Freitag, 12. März 2010
ambivalenz.
Doch die selbstauferlegte Absonderung von den Zwecken und Bewegungen des Lebens, der von mir selbst gewollte Bruch im Umgang mit den Dingen haben mich genau zu dem gebracht, wovor ich zu flüchten versuchte. Ich wollte das Leben nicht spüren, wollte die Dinge nicht anrühren, weil ich aus der Erfahrung meines Temperaments im Umgang mit der Welt wußte, daß die Wahrnehmung des Lebens für mich schmerzhaft sein würde.

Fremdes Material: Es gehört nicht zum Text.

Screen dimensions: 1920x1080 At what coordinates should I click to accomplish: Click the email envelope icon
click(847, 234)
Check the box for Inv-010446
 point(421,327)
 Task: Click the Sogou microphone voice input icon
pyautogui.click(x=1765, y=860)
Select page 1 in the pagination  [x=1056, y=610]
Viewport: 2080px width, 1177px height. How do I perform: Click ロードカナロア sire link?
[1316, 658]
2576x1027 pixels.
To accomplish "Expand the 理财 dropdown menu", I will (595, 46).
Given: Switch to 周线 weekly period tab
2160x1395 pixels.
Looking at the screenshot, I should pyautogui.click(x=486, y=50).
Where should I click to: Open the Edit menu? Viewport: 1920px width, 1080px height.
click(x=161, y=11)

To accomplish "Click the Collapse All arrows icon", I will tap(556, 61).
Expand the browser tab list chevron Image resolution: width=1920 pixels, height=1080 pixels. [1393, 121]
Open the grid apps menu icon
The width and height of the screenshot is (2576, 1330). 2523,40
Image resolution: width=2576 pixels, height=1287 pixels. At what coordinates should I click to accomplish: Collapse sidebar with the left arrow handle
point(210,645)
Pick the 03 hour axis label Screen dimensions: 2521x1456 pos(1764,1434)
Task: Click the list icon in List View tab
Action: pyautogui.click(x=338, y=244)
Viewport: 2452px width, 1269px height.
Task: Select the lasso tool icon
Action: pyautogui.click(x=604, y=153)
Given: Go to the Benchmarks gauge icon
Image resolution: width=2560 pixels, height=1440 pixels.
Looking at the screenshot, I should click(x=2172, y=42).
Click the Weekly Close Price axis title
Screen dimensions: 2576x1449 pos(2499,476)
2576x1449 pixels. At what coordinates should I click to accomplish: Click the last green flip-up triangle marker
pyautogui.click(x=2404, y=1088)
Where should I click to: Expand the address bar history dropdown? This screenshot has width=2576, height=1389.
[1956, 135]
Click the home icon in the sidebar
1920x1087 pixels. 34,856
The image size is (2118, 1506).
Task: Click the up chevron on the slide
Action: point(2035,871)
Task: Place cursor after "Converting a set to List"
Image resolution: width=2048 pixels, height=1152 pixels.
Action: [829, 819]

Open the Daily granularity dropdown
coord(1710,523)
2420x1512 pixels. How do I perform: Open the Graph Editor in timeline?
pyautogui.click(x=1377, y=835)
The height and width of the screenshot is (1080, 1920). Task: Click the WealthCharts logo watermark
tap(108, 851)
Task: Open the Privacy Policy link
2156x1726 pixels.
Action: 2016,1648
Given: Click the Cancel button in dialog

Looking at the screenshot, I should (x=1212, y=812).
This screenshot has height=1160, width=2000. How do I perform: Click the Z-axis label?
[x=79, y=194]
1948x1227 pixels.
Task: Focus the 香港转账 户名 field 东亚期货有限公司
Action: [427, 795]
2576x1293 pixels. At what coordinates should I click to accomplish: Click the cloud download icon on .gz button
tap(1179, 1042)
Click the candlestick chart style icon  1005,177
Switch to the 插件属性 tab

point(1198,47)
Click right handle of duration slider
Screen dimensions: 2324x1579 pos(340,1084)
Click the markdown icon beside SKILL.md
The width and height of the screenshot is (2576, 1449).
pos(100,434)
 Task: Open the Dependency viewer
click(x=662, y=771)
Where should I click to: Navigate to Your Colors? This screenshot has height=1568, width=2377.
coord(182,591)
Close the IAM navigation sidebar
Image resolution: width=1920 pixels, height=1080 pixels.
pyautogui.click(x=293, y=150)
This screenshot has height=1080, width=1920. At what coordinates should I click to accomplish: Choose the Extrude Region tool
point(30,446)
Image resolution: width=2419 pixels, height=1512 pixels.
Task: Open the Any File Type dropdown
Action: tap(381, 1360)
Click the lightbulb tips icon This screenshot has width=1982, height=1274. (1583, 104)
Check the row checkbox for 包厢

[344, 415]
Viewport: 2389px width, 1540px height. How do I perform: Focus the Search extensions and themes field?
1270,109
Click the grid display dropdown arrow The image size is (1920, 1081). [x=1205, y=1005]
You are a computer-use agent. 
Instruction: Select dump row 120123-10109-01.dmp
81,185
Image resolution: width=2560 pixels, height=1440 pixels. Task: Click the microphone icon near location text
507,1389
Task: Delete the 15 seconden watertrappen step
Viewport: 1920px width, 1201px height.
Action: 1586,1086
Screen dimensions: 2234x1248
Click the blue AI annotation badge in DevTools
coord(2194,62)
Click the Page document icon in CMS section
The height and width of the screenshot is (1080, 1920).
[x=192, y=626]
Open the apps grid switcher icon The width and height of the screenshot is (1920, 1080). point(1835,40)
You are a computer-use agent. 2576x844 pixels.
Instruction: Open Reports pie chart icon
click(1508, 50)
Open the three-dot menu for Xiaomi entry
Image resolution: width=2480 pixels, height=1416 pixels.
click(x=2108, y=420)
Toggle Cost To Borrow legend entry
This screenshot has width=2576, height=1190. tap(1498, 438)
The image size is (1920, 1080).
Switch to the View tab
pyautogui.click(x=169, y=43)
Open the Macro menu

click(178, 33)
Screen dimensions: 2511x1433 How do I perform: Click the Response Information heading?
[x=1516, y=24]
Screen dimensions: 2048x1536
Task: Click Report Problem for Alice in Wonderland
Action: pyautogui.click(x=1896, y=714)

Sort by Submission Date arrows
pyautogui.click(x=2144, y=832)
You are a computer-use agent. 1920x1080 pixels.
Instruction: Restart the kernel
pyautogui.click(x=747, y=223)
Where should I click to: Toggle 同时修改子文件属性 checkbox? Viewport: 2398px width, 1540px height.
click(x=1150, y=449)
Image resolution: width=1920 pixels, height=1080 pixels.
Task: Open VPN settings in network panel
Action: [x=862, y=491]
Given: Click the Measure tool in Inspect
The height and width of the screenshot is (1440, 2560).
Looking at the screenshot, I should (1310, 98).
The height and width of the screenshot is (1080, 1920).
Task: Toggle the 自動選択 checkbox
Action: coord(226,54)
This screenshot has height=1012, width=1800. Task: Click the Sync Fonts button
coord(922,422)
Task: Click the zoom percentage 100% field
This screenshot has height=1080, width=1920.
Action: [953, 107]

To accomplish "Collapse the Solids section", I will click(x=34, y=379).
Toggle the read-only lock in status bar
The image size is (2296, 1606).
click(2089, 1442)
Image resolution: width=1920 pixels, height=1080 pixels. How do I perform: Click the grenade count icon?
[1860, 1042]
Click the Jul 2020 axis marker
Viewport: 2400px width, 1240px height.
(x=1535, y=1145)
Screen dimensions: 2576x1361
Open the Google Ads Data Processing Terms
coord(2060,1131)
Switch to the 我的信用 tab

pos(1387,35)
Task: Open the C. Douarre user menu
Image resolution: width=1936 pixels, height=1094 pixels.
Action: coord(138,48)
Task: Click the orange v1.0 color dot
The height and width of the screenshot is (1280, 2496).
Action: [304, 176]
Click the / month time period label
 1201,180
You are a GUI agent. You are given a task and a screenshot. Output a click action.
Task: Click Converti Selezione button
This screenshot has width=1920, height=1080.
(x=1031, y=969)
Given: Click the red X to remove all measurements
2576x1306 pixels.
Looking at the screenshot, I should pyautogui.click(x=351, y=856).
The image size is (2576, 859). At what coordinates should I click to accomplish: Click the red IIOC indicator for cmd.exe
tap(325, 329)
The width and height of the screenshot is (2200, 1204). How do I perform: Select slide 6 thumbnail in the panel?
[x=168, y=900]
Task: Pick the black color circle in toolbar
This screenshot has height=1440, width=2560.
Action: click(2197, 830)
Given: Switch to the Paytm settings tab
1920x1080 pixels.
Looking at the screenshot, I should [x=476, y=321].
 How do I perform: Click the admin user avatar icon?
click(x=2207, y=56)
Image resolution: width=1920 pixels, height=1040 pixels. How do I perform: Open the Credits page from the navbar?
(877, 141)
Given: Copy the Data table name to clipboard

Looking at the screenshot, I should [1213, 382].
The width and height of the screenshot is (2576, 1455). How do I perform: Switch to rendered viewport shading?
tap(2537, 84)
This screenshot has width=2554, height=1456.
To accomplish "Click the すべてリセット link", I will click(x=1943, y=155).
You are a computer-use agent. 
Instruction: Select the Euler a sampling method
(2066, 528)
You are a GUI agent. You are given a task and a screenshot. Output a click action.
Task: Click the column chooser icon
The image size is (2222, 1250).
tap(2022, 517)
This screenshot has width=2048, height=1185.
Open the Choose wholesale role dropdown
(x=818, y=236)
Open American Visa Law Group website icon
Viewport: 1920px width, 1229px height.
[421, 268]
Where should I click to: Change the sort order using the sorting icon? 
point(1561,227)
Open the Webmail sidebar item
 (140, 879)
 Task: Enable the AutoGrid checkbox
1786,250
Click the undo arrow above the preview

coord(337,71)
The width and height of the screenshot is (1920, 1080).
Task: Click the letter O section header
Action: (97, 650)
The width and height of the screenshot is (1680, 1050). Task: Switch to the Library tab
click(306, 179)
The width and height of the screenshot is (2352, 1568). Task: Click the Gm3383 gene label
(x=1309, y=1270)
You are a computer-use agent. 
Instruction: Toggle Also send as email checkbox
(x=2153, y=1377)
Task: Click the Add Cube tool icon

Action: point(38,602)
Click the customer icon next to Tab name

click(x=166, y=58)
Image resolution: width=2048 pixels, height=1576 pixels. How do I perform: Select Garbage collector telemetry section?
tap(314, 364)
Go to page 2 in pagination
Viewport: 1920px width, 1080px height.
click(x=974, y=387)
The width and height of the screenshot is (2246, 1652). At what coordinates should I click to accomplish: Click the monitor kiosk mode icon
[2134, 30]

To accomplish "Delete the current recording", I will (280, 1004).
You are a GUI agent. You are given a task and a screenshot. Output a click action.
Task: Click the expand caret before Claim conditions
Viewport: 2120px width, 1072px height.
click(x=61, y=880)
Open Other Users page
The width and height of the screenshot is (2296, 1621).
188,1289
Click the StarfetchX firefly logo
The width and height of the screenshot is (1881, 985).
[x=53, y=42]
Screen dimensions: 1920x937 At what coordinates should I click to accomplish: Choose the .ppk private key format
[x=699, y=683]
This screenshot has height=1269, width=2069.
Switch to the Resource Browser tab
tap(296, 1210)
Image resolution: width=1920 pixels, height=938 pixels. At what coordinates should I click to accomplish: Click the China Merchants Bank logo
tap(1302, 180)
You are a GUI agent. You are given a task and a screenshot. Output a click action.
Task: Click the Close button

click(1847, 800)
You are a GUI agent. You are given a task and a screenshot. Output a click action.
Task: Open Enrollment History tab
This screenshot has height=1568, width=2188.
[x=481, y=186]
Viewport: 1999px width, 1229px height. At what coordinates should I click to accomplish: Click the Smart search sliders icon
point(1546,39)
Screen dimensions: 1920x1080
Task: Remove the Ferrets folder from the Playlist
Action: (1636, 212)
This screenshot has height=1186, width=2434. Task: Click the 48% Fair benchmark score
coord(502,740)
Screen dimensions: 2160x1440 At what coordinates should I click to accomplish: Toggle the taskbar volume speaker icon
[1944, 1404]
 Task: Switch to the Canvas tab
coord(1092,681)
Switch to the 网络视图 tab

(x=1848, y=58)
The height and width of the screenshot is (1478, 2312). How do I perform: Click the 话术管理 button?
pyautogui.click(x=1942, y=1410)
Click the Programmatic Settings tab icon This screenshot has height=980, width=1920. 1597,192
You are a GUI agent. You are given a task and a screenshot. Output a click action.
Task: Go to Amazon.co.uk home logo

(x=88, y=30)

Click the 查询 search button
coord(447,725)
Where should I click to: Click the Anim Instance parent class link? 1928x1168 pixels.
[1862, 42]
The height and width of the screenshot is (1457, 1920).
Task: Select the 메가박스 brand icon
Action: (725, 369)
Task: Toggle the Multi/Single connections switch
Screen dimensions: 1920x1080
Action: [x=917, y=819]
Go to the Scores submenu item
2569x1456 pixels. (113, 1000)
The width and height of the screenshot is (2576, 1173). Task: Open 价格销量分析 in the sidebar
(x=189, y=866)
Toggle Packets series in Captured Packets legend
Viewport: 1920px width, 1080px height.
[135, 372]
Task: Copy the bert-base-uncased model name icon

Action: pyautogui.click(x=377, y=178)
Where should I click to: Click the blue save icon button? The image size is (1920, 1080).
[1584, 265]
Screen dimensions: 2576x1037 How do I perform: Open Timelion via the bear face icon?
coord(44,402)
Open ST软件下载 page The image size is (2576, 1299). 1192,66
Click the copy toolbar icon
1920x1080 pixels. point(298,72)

Doch indem ich diese Berührung scheute, isolierte ich mich und, indem ich mich isolierte, steigerte ich meine ohnehin übertriebene Sensibilität noch mehr. Wenn es möglich wäre, die Berührung mit den Dingen ganz und gar abzubrechen, würde das für meine Sensibilität wohltätig sein. Aber diese totale Isolierung läßt sich nicht verwirklichen. So wenig ich tun mag, ich atme immerhin, so wenig ich vorhanden sein mag, ich bewege mich doch. Und indem ich meine Sensibilität durch die Isolierung anstachele, bewirkte ich, daß selbst Kleinigkeiten, die sogar mir zuvor nichts ausgemacht haben würden, mich wie Katastrophen treffen. Ich habe mich in der Fluchtmethode geirrt. Ich bin auf einem unbequemen Umweg zu genau denselben Ort geflüchtet, an dem ich mich bereits befunden hatte, und zu dem Entsetzen, dort leben zu müssen, habe ich mir zusätzlich Reisemüdigkeit eingehandelt.